[cfe-dev] Even more clang ideas
Chris Hanson
cmh at me.com
Sat Jul 26 00:02:40 PDT 2008
On Jul 25, 2008, at 6:28 PM, Ted Kremenek wrote:
>> It is, in fact, an error to return a NSMutableArray in a method
>> that's prototyped to return an NSArray due to C pointer aliasing
>> rules. The 'id' type is the closest thing that Objective-C has to a
>> 'generic object pointer type', so if a method wants to return a
>> pointer to an object of more than one type, it really should declare
>> the return type as 'id'. Again, this is due to the C pointer
>> aliasing rules rather than any OO conceptual rules.
>
> Again, I'm not certain how much C99's aliasing rules apply to
> Objective-C object references. Objective-C doesn't have a formal
> specification akin to C99, so the specification (if you want to call
> it that) is whatever the current compiler implementation allows.
The current specification of Objective-C is "The Objective-C 2.0
Programming Language" at <http://developer.apple.com/documentation/Cocoa/Conceptual/ObjectiveC/
>.
John is also incorrect about the above: It is *not* an error, in
Objective-C, to return an instance of a subclass from a method
prototyped as returning an instance of the superclass.

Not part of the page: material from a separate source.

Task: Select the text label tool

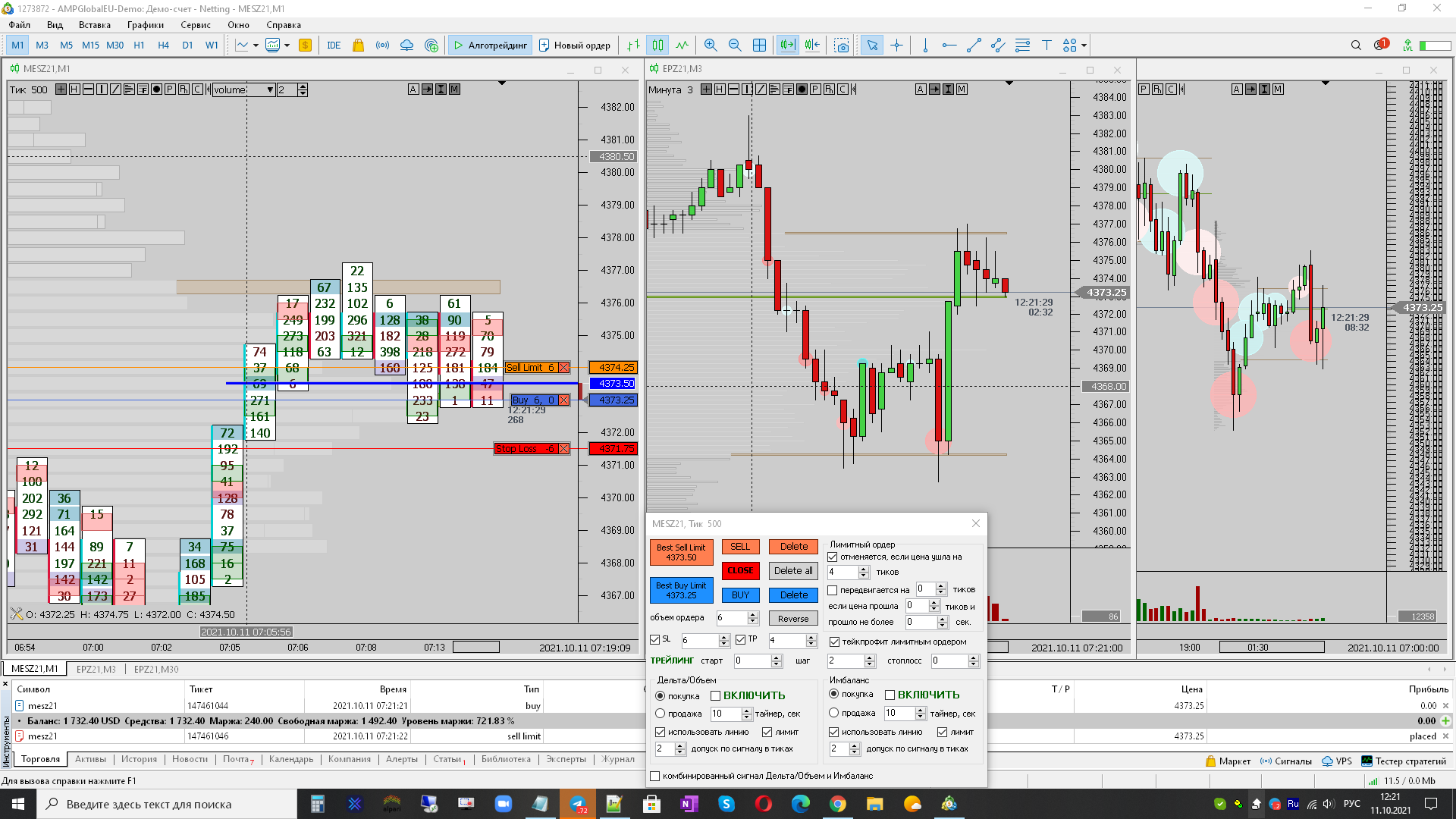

Objective-C is its own language that extends C99, not a preprocessor
for C99, and this is one of the extensions that Objective-C adds. In
fact, in Objective-C it is not possible to say "this method returns an
instance of specifically this class and no other class" -- you can
only say "this method returns an instance of this class or any
subclass."
That is by design, and is not just an artifact of its original
mid-1980s implementation as a preprocessor.